WORK REQUEST = Pictures appear among the records. Write out all else exactly as it stands.

SOURCE DATA =
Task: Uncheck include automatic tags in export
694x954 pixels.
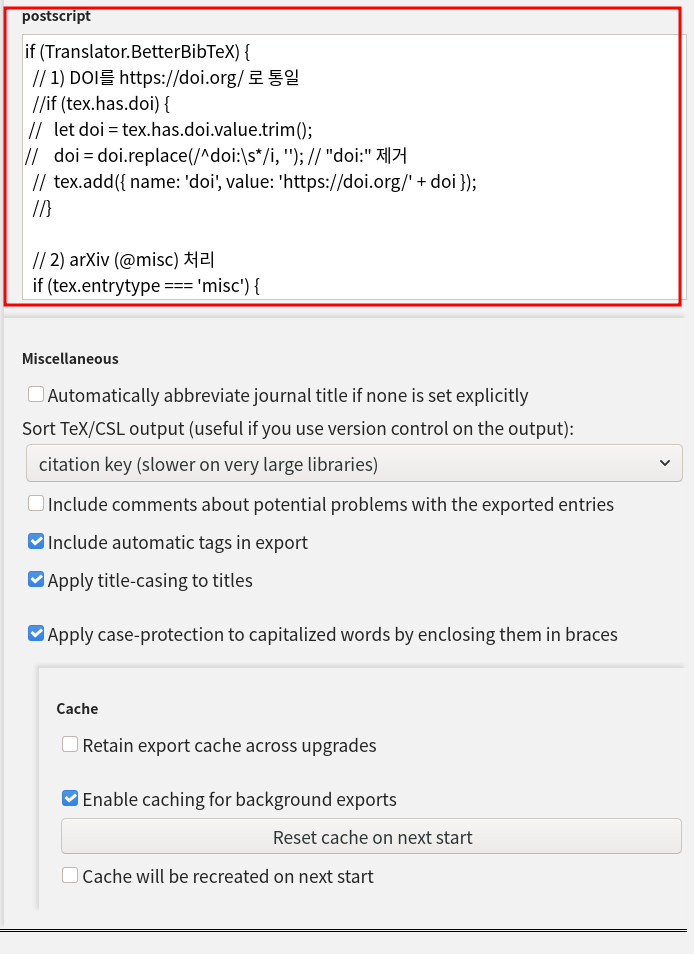Action: (x=36, y=542)
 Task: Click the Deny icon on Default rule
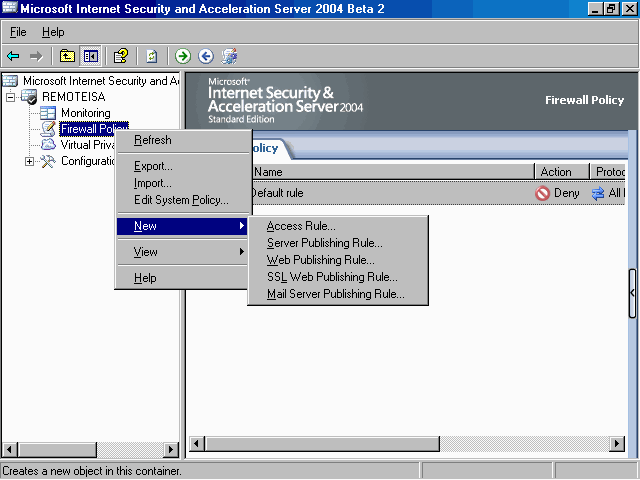point(543,193)
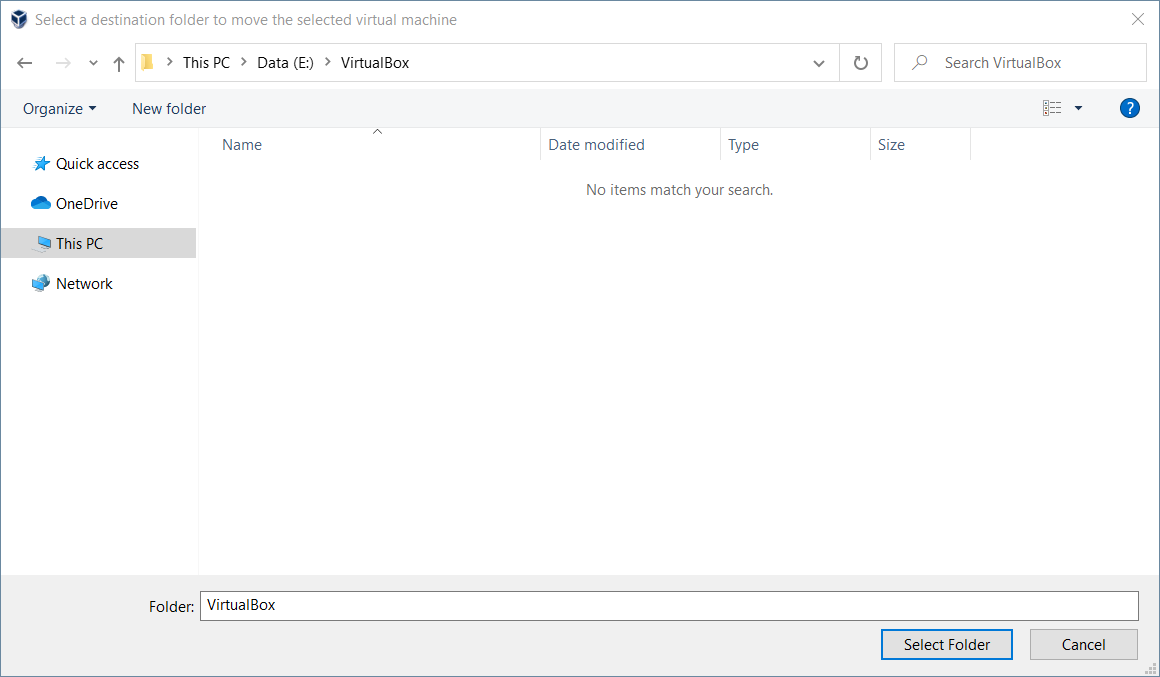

COMPLETED TASK =
Task: Uncheck include automatic tags in export
694x954 pixels.
Action: (x=36, y=542)
 Task: Click the Deny icon on Default rule
point(543,193)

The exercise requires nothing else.